Shell’s damaged Arctic drilling support ship heads to Oregon
Royal Dutch Shell PLC said on Monday an icebreaker crucial to planned Arctic oil drilling will be sent to Portland, Oregon to repair a gash in its hull, but the issue is not expected to delay the beginning of drilling off Alaska later in July.
Shell crew on the Fennica icebreaker last week found the 39-inch (1 meter) gash in the hull, likely caused by an uncharted shoal. Voyage time between Portland and southern Alaska should not delay the company’s plans to begin drilling off northern Alaska in the Chukchi Sea later this month, Shell spokesman Curtis Smith said.
Shell believes that drilling can proceed while the Fennica is being repaired so long as it does not extend into the undersea zone bearing oil and gas. It plans to build the foundations of wells and do other preparatory work before drilling into that zone.
“We do not anticipate any impact on our season as we don’t expect to require the vessel until August,” Smith said.
The Fennica is one of two ice management vessels in Shell’s fleet of nearly 30 ships it expects to bring to the Chukchi off northern Alaska this summer. It contains the capping stack, or emergency equipment designed to contain a blown-out undersea well, required for the drilling.
The gash in the Fennica was the second recent setback to Shell’s Arctic ambitions. On June 30, the Interior Department informed Shell that established walrus protections prevent it from drilling two wells simultaneously that are less than 15 miles (24 km) apart, which means the company has to adjust its drilling this year.

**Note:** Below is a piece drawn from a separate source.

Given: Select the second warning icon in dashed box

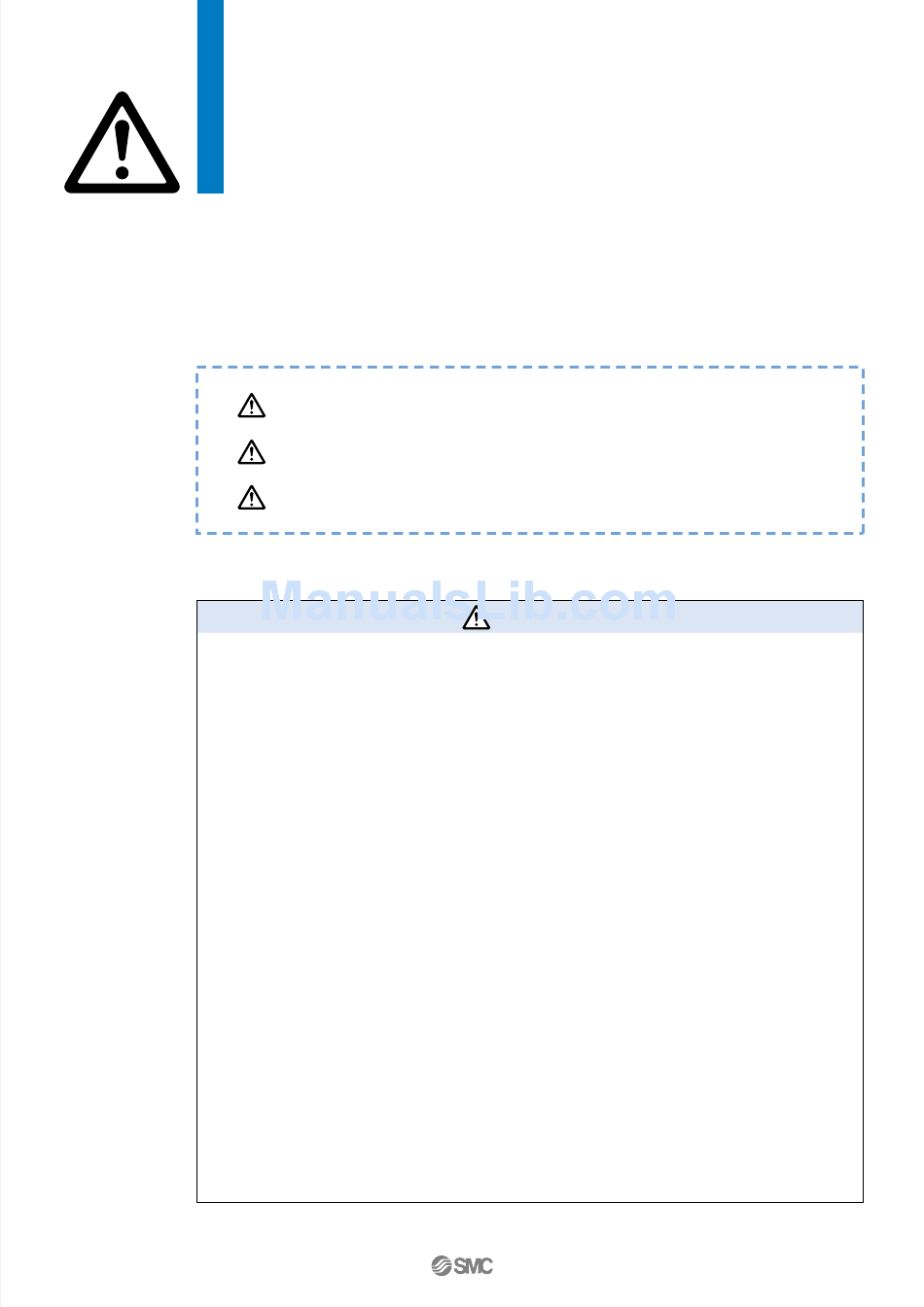Looking at the screenshot, I should 252,452.
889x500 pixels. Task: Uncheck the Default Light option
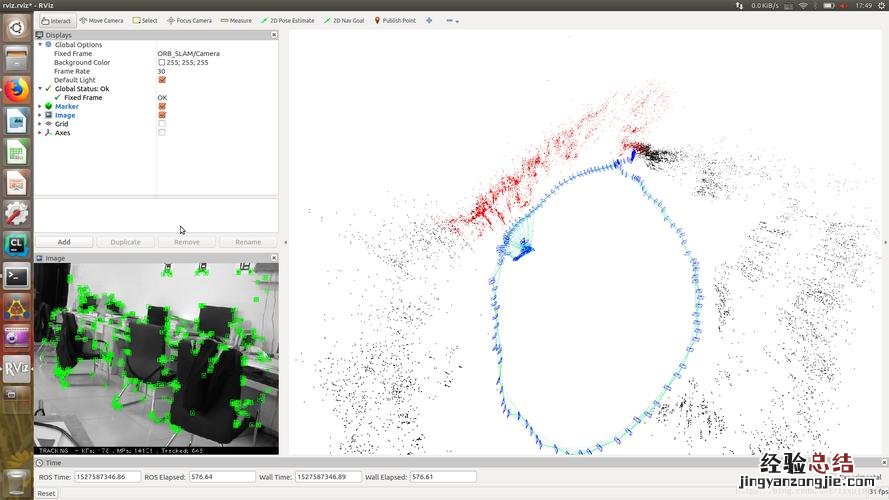(162, 80)
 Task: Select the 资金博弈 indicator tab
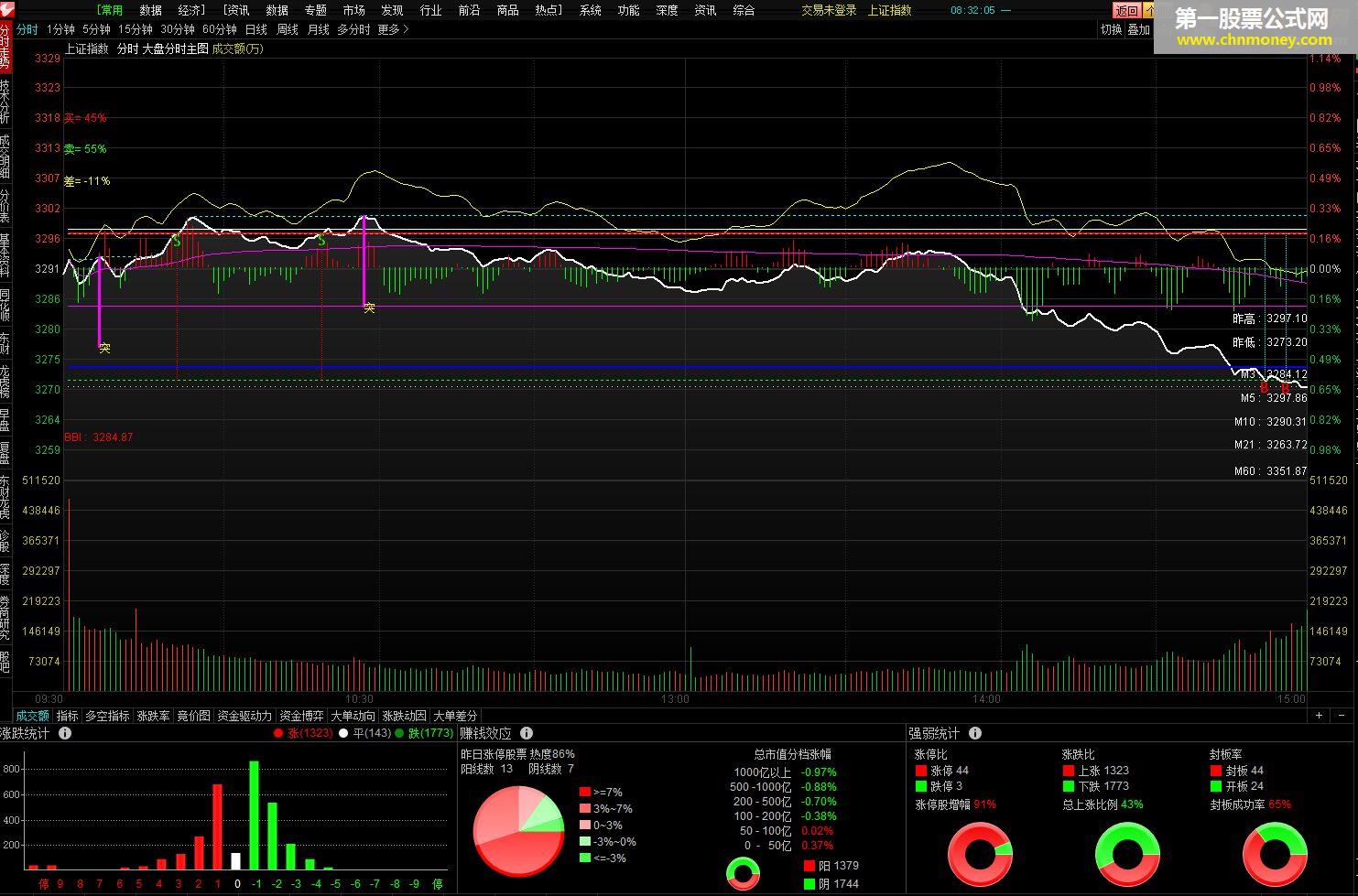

The Fennica is being repaired in Portland and not in ports in and near Seattle, where two Shell oil rigs had been stored before departing for Alaska, because those facilities are only available for light maintenance, Smith said.
Shell has not drilled in the Arctic since 2012 when after the summer drilling season, an enormous drilling rig it was leasing broke free and grounded. If Shell discovers oil, it could begin producing in 10 or 15 years. After this season, it will have spent about $7 billion on Arctic drilling off Alaska before producing oil.
The company needs two minor permits from the Department of Interior before it can start drilling.